My Top Five weekly round up of must-know social media news! It includes Facebook for publishers, Google Data Studio, auto tweeting, Youtube aspect ratios and a discussion of tech industry ethics in targeting children. Enjoy!
Facebook is working with news publishers to develop a new way to capture breaking stories and track them through the longer news cycle. About a hundred news organizations around the world are using the breaking news tool. The Thai Cave Rescue story is tailor made for testing it. Undertanding how Facebook handles news content is a priority for communications professionals.
Three new features in Google’s Data Studio make analysis and reporting easier. Explorer cuts time in poring over data. Blending gathers and visualizes data from multiple sources. Report Gallery provides easy-to-use templates for informative reports. This is good news for non-geek marketers. Getting easy access to data can improve marketing performance.
You can no longer automatically post tweets or retweets to connected Facebook accounts thanks to Facebook’s recent cut in publish actions permissions from its API. There are other options to share Twitter content on Facebook, but they’re not as easy. Automation can be a boon for marketers, but did auto-posting from Twitter to Facebook ever actually work?

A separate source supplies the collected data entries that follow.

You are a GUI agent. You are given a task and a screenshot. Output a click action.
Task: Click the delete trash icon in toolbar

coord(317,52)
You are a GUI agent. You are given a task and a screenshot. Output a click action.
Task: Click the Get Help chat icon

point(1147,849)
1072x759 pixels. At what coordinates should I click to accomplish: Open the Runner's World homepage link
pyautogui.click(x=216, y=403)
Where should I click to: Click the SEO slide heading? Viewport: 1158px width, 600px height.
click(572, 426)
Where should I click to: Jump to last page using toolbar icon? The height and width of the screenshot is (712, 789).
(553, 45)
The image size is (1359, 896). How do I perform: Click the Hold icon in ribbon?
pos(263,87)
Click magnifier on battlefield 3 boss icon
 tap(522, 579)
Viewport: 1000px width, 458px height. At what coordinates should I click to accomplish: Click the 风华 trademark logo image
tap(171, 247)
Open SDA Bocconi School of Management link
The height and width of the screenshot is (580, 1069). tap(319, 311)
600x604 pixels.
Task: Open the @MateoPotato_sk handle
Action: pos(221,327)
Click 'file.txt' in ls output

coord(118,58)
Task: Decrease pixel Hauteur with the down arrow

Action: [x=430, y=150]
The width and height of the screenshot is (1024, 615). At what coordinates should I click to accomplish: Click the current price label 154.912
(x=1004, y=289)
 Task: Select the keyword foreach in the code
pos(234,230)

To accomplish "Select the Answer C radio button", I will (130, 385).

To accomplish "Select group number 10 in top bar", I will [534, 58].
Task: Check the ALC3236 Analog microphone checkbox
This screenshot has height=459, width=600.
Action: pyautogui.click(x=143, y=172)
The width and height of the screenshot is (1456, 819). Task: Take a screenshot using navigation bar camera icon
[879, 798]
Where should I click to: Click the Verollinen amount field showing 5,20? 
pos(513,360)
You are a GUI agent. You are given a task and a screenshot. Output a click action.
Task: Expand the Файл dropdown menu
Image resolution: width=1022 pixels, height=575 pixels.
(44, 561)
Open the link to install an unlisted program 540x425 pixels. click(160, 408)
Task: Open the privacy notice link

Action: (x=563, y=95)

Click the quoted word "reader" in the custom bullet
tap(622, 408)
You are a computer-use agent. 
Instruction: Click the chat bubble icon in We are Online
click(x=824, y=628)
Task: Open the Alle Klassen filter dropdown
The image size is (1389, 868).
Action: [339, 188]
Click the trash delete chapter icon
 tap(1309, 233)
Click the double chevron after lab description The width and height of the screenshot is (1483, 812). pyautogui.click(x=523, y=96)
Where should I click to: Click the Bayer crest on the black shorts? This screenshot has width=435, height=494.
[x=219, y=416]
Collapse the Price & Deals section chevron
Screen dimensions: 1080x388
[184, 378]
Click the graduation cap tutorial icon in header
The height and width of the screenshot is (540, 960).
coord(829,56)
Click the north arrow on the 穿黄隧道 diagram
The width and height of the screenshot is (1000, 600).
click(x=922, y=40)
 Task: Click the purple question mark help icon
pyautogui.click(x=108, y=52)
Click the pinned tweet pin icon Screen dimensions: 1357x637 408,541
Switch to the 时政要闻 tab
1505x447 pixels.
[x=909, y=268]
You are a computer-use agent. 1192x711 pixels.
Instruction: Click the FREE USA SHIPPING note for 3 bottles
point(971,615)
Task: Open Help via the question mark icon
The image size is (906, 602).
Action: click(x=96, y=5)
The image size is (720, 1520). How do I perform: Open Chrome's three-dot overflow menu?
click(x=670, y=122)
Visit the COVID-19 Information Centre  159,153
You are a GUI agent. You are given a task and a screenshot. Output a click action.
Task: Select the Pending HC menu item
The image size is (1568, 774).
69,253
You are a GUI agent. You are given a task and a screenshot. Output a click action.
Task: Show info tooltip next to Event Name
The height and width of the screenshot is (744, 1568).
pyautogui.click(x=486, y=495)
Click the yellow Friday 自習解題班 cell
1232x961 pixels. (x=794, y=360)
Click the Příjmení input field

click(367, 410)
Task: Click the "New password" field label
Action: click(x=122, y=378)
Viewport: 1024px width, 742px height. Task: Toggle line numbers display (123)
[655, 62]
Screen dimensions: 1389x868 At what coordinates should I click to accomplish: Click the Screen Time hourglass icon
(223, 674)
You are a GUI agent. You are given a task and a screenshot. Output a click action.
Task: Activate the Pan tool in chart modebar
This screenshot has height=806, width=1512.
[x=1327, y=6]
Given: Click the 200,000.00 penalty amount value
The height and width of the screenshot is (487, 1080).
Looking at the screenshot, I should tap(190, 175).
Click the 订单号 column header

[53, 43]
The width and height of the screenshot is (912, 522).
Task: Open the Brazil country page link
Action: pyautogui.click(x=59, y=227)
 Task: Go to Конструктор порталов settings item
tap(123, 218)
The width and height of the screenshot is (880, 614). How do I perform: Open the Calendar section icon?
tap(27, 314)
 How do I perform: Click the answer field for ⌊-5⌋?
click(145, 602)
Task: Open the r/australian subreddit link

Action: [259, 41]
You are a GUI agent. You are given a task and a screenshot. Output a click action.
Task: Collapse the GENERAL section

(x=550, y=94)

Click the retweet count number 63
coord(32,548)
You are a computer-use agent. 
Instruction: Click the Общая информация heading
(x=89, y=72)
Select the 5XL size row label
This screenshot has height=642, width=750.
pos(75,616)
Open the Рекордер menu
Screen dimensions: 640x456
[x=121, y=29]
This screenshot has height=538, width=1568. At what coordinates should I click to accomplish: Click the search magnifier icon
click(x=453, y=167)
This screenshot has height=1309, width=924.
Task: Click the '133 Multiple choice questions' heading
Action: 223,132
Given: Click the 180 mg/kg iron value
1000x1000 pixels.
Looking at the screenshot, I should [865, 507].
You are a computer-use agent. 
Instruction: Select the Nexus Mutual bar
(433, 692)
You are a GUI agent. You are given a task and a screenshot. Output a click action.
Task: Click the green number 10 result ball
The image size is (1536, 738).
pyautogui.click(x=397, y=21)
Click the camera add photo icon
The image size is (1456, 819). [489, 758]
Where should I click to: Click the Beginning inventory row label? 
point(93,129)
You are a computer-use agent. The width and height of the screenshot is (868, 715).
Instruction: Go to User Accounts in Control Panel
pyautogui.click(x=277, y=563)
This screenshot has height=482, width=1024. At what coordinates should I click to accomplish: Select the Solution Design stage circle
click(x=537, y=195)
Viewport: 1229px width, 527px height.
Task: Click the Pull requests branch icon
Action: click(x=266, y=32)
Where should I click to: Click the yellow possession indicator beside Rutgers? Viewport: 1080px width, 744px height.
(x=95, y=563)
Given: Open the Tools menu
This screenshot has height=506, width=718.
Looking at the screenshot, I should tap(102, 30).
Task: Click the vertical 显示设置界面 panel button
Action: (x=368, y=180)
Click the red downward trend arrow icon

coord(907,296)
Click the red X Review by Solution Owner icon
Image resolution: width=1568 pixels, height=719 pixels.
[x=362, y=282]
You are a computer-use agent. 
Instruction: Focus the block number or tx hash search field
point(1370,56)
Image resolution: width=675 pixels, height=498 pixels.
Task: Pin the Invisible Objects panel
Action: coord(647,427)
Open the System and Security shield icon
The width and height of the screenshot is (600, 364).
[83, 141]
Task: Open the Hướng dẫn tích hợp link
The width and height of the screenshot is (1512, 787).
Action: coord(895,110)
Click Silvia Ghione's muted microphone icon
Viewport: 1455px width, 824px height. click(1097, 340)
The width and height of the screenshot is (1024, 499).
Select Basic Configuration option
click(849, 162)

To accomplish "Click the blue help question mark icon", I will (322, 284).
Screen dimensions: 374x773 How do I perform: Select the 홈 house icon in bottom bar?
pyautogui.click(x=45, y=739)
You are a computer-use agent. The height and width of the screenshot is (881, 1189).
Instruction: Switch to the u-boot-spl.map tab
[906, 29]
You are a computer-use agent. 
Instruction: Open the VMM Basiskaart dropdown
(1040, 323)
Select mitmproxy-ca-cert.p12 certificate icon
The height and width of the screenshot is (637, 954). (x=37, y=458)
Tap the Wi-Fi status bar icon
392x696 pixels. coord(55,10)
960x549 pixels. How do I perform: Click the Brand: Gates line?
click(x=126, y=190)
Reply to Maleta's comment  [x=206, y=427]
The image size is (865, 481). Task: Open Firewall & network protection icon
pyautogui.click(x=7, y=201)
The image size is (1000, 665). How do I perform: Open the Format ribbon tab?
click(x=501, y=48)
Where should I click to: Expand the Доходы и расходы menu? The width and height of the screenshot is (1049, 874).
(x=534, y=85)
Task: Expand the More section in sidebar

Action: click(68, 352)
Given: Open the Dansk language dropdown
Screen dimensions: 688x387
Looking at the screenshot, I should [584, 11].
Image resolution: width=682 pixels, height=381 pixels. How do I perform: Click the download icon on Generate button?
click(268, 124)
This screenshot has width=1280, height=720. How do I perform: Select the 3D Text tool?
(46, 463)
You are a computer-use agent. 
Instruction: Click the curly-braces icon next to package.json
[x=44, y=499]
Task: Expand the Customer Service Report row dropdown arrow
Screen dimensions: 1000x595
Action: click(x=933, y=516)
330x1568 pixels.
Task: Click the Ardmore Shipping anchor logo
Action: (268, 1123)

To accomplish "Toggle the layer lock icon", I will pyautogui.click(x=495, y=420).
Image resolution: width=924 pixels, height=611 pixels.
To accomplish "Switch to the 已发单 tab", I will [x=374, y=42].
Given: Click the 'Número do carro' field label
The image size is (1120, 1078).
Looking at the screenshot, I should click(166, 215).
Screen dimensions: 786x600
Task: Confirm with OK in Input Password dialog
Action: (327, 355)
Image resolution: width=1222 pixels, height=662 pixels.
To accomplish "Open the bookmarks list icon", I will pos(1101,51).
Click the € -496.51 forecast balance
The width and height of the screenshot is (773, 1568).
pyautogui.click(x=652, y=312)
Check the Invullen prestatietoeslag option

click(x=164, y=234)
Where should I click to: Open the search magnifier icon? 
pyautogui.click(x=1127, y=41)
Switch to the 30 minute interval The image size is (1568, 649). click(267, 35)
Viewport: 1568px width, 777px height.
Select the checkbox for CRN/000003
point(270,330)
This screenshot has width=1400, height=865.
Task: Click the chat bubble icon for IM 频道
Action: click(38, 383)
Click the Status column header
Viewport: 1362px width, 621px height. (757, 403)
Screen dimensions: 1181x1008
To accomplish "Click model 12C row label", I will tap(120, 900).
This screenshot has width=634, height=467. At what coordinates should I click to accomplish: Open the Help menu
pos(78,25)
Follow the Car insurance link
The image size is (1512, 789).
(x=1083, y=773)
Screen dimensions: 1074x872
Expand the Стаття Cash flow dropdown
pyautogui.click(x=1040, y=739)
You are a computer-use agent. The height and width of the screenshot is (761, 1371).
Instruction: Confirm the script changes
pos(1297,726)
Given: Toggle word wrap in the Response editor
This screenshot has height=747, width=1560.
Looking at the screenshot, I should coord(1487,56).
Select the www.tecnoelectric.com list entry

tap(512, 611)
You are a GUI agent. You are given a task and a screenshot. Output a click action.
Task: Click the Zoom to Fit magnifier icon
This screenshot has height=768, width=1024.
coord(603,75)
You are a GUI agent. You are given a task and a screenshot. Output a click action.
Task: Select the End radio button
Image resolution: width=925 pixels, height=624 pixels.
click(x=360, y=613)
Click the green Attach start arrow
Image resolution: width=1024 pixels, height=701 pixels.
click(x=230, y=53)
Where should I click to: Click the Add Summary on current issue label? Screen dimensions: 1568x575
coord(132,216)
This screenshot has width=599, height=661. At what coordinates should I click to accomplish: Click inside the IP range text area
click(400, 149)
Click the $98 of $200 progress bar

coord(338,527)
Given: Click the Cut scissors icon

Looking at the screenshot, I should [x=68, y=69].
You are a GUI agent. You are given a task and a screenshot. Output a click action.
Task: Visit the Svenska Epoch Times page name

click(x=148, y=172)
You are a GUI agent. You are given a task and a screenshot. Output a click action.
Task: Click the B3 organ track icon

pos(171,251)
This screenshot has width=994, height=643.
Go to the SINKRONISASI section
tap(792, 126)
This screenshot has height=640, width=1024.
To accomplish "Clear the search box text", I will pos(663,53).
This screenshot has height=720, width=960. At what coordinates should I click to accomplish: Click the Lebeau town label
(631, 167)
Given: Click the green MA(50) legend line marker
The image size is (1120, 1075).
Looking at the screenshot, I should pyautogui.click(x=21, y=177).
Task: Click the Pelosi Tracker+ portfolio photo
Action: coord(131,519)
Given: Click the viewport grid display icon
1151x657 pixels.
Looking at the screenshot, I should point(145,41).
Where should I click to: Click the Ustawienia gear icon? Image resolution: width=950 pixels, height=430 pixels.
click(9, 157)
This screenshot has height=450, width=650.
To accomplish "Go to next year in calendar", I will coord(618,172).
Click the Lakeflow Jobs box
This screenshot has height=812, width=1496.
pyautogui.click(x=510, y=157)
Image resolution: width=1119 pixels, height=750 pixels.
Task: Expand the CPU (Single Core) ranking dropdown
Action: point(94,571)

YouTube has changed its video player so that it now adapts to match the aspect ratio of content. The adjustment is automatic and is retroactive to all uploaded video. It changes the presentation of many YouTube site features, and there is no way to disable this change. As marketers, we too need to adapt constantly to leverage video content.
A group of top US psychologists, researchers and child advocates seek to condemn the tech industry’s use of psychology to hook kids. They say research links excessive use of social media and video games with depression and academic troubles. They feel it’s unethical for psychologists to develop tech that risks harming children. It’s an issue that communications pros need to track as younger demographics drive media consumption trends.